A corrida presidencial: o que as avaliações sugerem até 16/09/2026
O Brasil chega à reta final da campanha presidencial dividido praticamente ao meio.
Não há favorito no sentido clássico do termo. Há uma moeda girando no ar. E ela vem girando assim desde o fim de agosto.
A forma mais honesta de acompanhar essa disputa não é torcer pelo número de hoje, mas observar a série.
Uma pesquisa isolada é uma fotografia. Uma sequência de pesquisas, tratada com o mesmo critério em cada rodada, é um filme.
E o filme, até aqui, mostra uma linha quase reta em torno do empate técnico.
Desde o fim de agosto, a diferença entre os dois principais candidatos ao segundo turno nunca superou dois pontos percentuais, para nenhum dos lados.
Houve momentos em que um parecia abrir vantagem. Na rodada seguinte, essa vantagem diminuía ou trocava de mãos.
É o comportamento típico de uma corrida decidida pelos detalhes, e não por uma tendência firme.
O principal detalhe tem nome: o bloco dos candidatos que não chegam à frente no primeiro turno, mas que hoje representam perto de um em cada seis ou sete eleitores.
Esse contingente não desaparece no segundo turno. Ele se realoca.

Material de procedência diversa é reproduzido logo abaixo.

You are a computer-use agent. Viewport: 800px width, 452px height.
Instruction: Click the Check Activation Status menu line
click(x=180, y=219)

E a forma como se realoca, historicamente, favorece um pouco mais quem chega em segundo lugar no primeiro turno do que quem chega em primeiro. No fim o domínio do resíduo - soma dos candidatos que não passam - é que define a prioridade desse bloco.
Essa regra foi observada em quase todas as eleições presidenciais - dados obtidos no STE - com segundo turno desde a redemocratização.

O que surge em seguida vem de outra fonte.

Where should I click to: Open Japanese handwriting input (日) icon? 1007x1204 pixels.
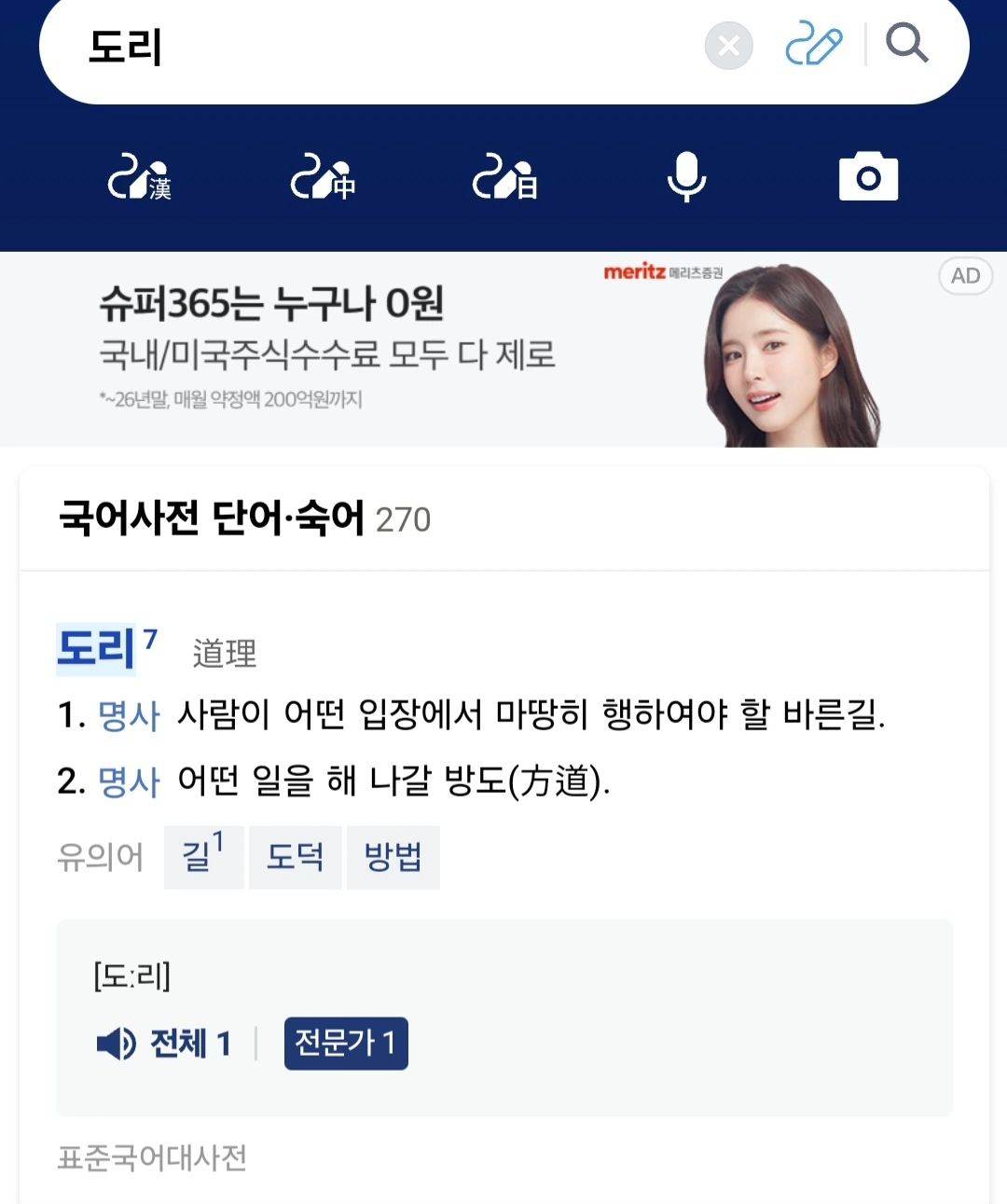[504, 177]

Ela ajuda a explicar por que uma vantagem aparentemente confortável no primeiro turno pode não representar uma vantagem semelhante no segundo.
Quem lidera não deve se sentir seguro. Quem está atrás não deve se considerar derrotado.

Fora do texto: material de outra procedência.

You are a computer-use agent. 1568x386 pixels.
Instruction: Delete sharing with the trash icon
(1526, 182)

Essa realocação também será o ponto central da disputa política nas próximas semanas.
Convencer o eleitor do terceiro, quarto ou quinto colocado a migrar para um lado ou para o outro pode valer mais, no resultado final, do que qualquer acontecimento isolado da campanha: um debate, uma polêmica ou um dado econômico do mês.
A rodada mais recente desta série, com data de corte em 16 de setembro, foi baseada em sete pesquisas de campo, uma de cada instituto.
Todas foram realizadas entre 30 de agosto e 13 de setembro: PoderData/Aya, AtlasIntel/Bloomberg, Datafolha, Genial/Quaest, Nexus/BTG, Indexa/Broadcast e CNT/MDA.
Nas quatro últimas rodadas, analisadas pelo mesmo critério de cálculo, a vantagem trocou de mãos duas vezes. E a velocidade do movimento também mudou.
Entre 29 de agosto e 3 de setembro, a diferença cresceu a favor de Flávio Bolsonaro em cerca de 0,15 ponto percentual por dia.
Entre 3 e 9 de setembro, o movimento mudou de direção e passou a favorecer Lula, num ritmo semelhante: 0,16 ponto por dia.
Entre 9 e 16 de setembro, esse ritmo dobrou, chegando a 0,34 ponto por dia.
Foi o movimento mais rápido de toda a série. E foi ele que trouxe Lula novamente para a frente.
O resultado da rodada de 16 de setembro aponta Lula com 50,7%, contra 49,3% de Flávio Bolsonaro, no segundo turno.
A diferença é de 1,4 ponto percentual. Continua dentro da mesma faixa estreita de oscilação observada desde o fim de agosto.
Nada disso representa uma previsão definitiva.
É apenas um retrato do momento, sujeito a mudanças a cada nova rodada de pesquisas.
É assim que deve ser lido: não como uma aposta, mas como um instrumento de acompanhamento.
O valor de um método está em mostrar com transparência as suas próprias mudanças. Inclusive quando elas decorrem do próprio método, e não apenas das alterações na opinião pública.
O que essas avaliações sugerem, até 16 de setembro, é que o Brasil continua indeciso entre dois projetos.
O bloco dos candidatos menores permanece como fiel da balança.
E a corrida continuará sendo decidida nas margens: nos poucos pontos percentuais que separam o empate técnico de qualquer resultado definitivo.
Os próximos boletins desta série seguirão o mesmo método e o mesmo compromisso: relatar o que os números mostram, e não aquilo que se gostaria que mostrassem.